EXCERPTED DATA: Begin

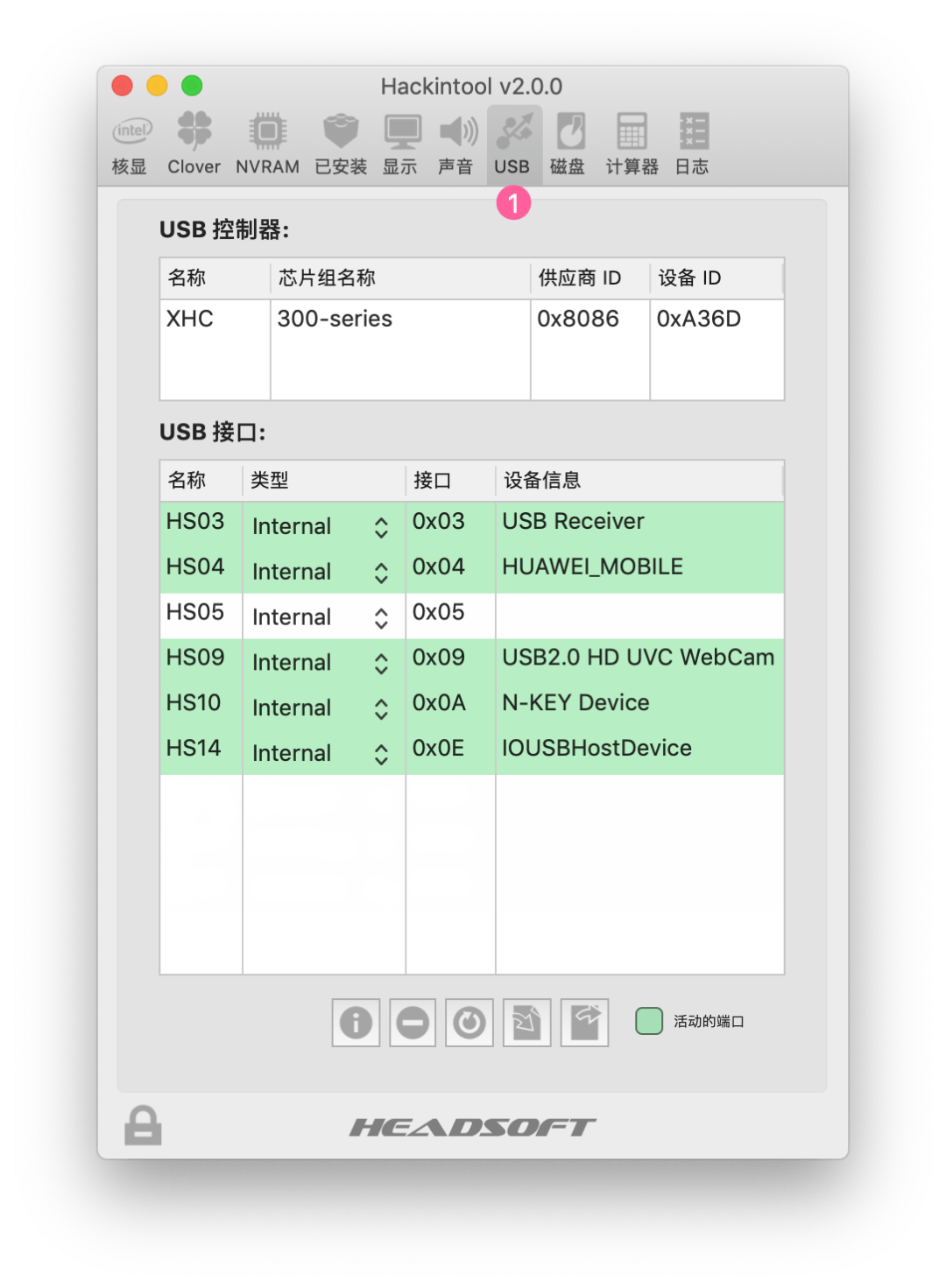Select the USB tab in the toolbar
This screenshot has height=1288, width=946.
click(x=512, y=143)
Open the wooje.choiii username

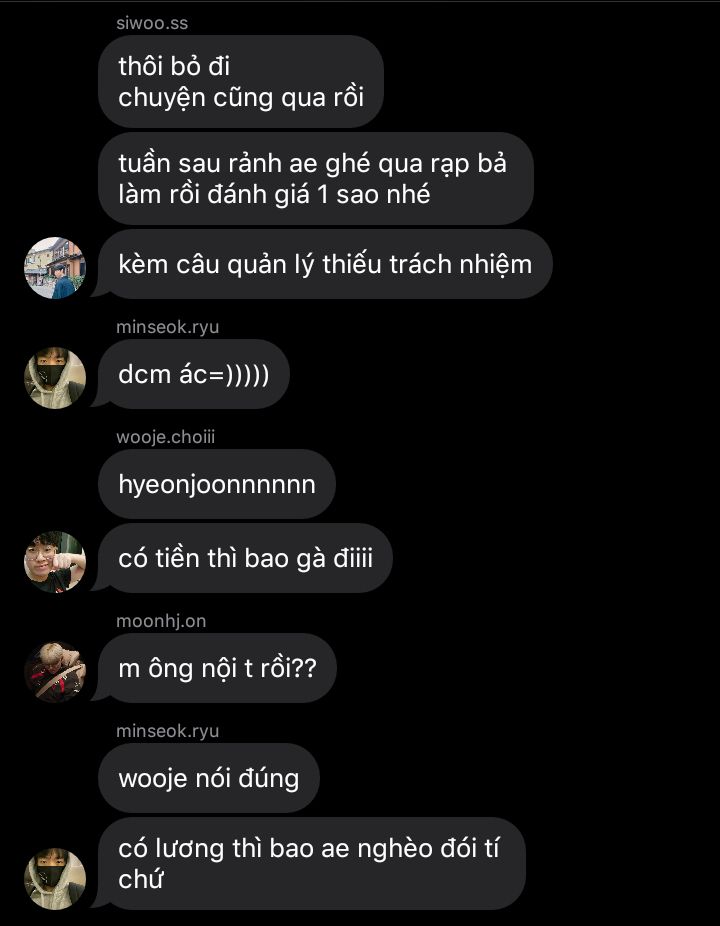(165, 437)
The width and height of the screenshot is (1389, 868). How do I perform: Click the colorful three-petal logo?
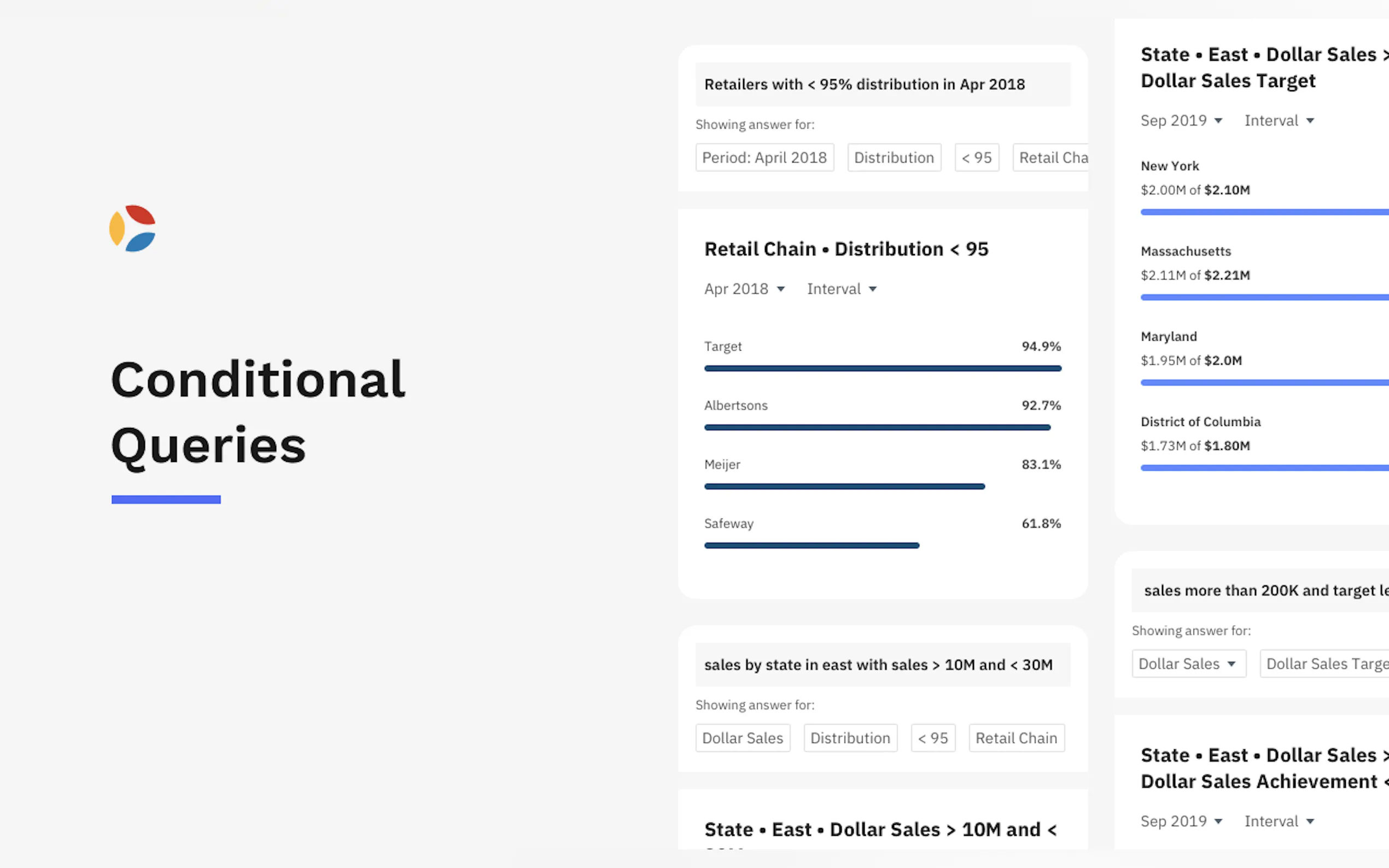point(132,228)
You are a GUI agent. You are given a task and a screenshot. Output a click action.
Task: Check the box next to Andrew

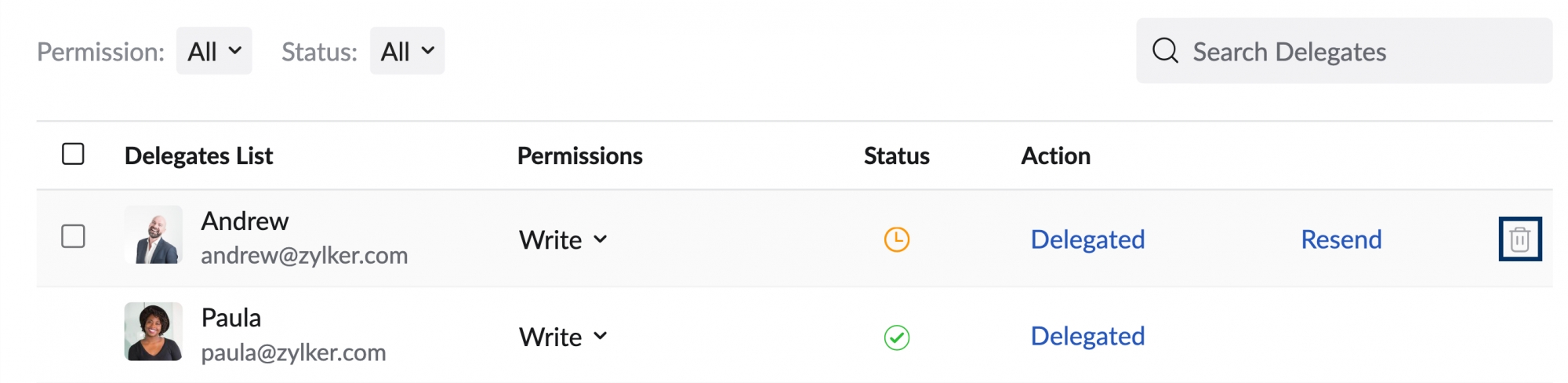(73, 236)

EXCERPTED DATA: End

(WORK INSTRUCTIONS)
Every line from the one with "Open the wooje.choiii username" to the end of the records above should be restated word for word, and no picture belongs in the copy.

(EXERCISE ANSWER)
Open the wooje.choiii username

(165, 437)
The width and height of the screenshot is (1389, 868). How do I perform: Click the colorful three-petal logo?
point(132,228)
You are a GUI agent. You are given a task and a screenshot. Output a click action.
Task: Check the box next to Andrew

(73, 236)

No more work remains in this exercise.